◆ **Extracted records**:
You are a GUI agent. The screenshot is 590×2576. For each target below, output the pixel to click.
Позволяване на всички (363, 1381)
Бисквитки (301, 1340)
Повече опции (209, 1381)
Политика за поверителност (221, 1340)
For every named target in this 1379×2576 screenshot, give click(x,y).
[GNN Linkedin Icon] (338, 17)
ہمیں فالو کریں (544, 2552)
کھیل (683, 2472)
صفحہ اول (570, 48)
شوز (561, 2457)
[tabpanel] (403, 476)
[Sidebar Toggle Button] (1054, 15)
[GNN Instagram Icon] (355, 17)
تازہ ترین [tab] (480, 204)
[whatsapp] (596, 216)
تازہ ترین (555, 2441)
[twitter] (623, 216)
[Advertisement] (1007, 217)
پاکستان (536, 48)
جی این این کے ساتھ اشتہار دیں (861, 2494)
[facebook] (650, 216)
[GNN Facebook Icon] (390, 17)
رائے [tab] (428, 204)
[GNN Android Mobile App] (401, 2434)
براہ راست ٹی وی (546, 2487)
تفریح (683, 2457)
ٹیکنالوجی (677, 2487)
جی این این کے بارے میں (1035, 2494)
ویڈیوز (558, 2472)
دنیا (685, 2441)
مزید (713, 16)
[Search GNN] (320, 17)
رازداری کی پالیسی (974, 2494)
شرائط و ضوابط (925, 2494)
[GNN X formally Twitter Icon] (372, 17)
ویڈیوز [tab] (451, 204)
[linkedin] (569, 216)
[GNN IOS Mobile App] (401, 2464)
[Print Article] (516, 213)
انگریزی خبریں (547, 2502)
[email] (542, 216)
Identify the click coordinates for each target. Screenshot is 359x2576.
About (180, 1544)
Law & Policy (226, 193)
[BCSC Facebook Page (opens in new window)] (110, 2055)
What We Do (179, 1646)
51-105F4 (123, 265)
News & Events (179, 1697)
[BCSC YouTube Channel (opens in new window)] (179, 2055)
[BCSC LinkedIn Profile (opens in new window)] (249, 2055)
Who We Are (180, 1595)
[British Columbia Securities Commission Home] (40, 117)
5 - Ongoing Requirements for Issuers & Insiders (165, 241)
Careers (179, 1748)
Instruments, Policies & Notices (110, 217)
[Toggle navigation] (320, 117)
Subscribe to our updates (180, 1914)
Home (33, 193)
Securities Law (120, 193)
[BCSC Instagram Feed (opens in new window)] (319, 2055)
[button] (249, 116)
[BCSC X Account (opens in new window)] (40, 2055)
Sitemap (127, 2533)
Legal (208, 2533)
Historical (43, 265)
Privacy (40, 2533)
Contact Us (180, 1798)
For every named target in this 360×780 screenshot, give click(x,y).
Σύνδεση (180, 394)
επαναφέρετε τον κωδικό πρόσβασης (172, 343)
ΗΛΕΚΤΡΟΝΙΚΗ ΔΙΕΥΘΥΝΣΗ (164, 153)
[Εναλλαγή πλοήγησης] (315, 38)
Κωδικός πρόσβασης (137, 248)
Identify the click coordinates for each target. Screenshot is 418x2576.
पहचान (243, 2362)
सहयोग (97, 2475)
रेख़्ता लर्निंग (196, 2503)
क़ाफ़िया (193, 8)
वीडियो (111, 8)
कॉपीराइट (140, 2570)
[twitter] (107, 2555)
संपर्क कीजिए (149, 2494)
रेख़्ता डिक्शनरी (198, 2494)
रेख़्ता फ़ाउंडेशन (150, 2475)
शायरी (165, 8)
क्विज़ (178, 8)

◆ **DIRECTIONS FOR THIS TASK**: Retype only this portion of the data above: the line containing "Sitemap (127, 2533)", the line containing "Κωδικός πρόσβασης (137, 248)", and all lines between them, exactly.

◆ **RESPONSE**:
Sitemap (127, 2533)
Legal (208, 2533)
Historical (43, 265)
Privacy (40, 2533)
Contact Us (180, 1798)
For every named target in this 360×780 screenshot, give click(x,y).
Σύνδεση (180, 394)
επαναφέρετε τον κωδικό πρόσβασης (172, 343)
ΗΛΕΚΤΡΟΝΙΚΗ ΔΙΕΥΘΥΝΣΗ (164, 153)
[Εναλλαγή πλοήγησης] (315, 38)
Κωδικός πρόσβασης (137, 248)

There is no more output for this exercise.